Using the records below, reproduce exactly the lines from the one containing "This screenshot has width=1274, height=952." through the end, and nothing more; skip the images.

## Records excerpted from a collection
^^^^^^^^^^^^^^^^

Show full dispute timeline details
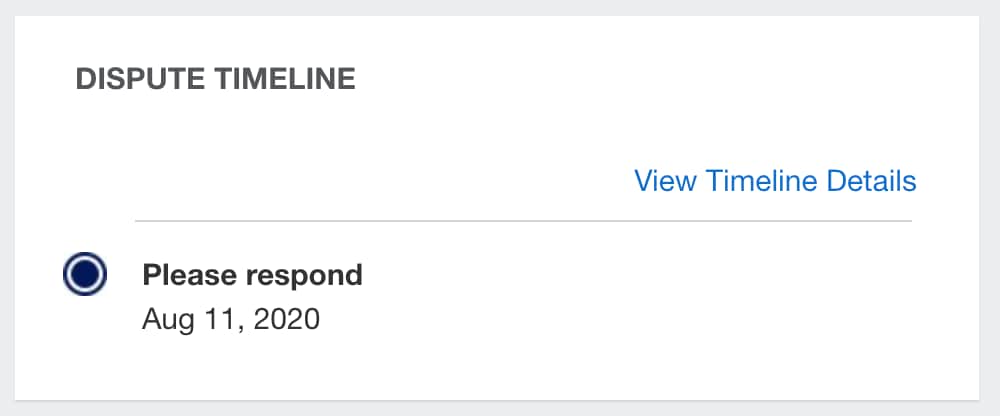Viewport: 1000px width, 416px height. coord(775,181)
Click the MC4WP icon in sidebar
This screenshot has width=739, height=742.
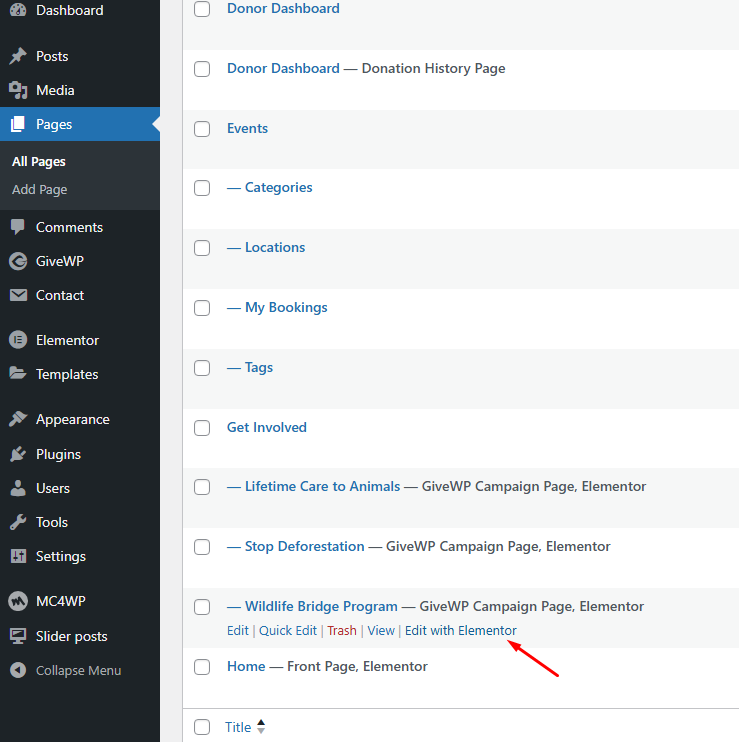18,602
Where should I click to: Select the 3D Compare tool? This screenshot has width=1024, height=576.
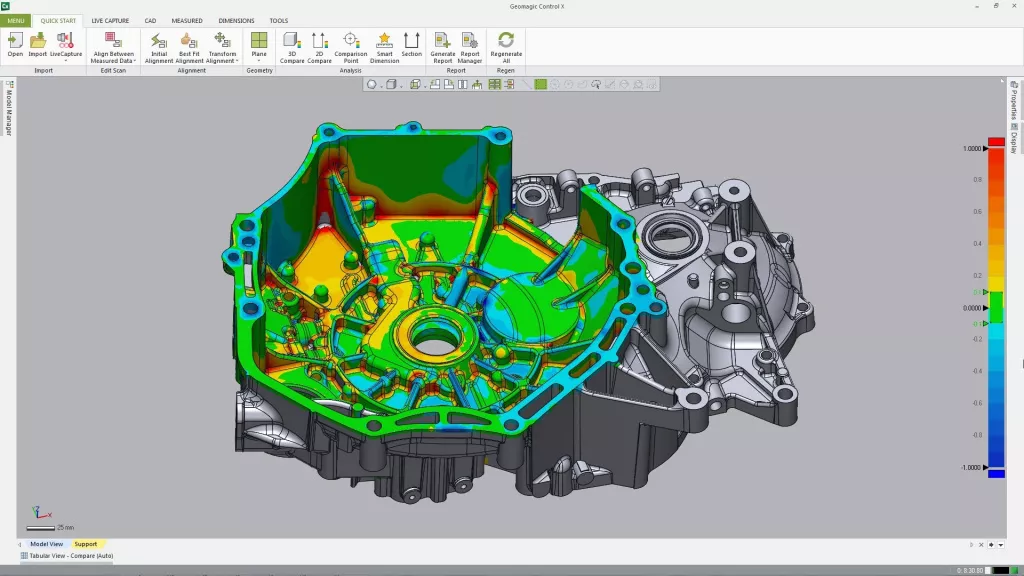point(292,45)

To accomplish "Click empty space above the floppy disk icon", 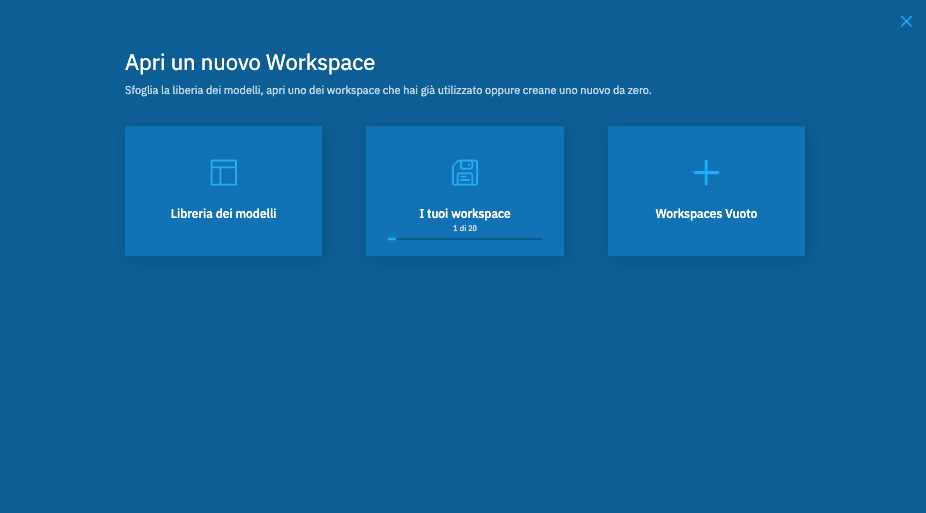I will click(x=464, y=139).
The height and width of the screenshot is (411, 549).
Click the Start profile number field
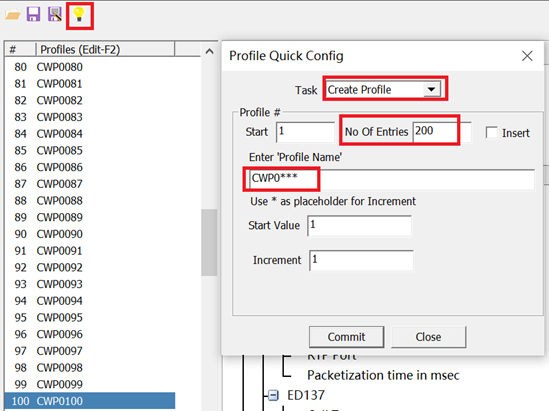point(305,132)
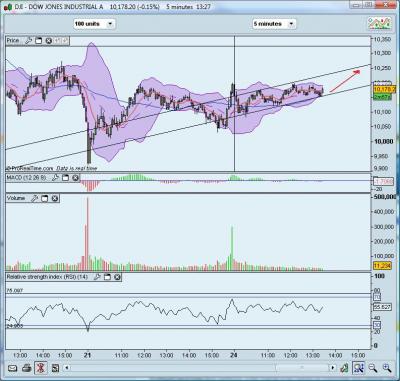Toggle Price panel window mode square

pyautogui.click(x=39, y=41)
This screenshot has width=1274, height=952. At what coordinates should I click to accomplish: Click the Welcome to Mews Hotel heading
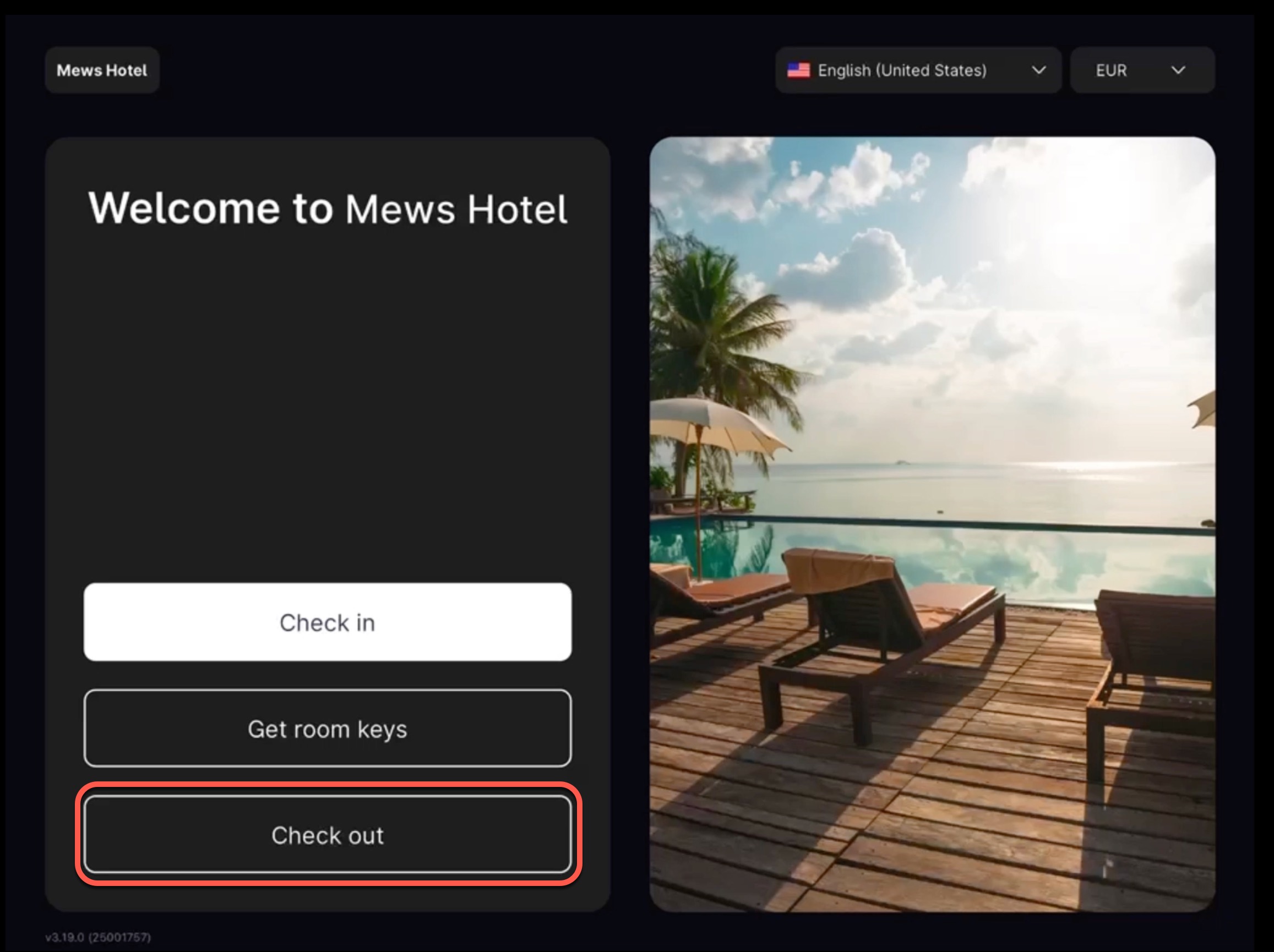[328, 208]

^^^^^^^^^^^^^^^^

## Your solution
This screenshot has width=1274, height=952. At what coordinates should I click to accomplish: Click the Welcome to Mews Hotel heading
[328, 208]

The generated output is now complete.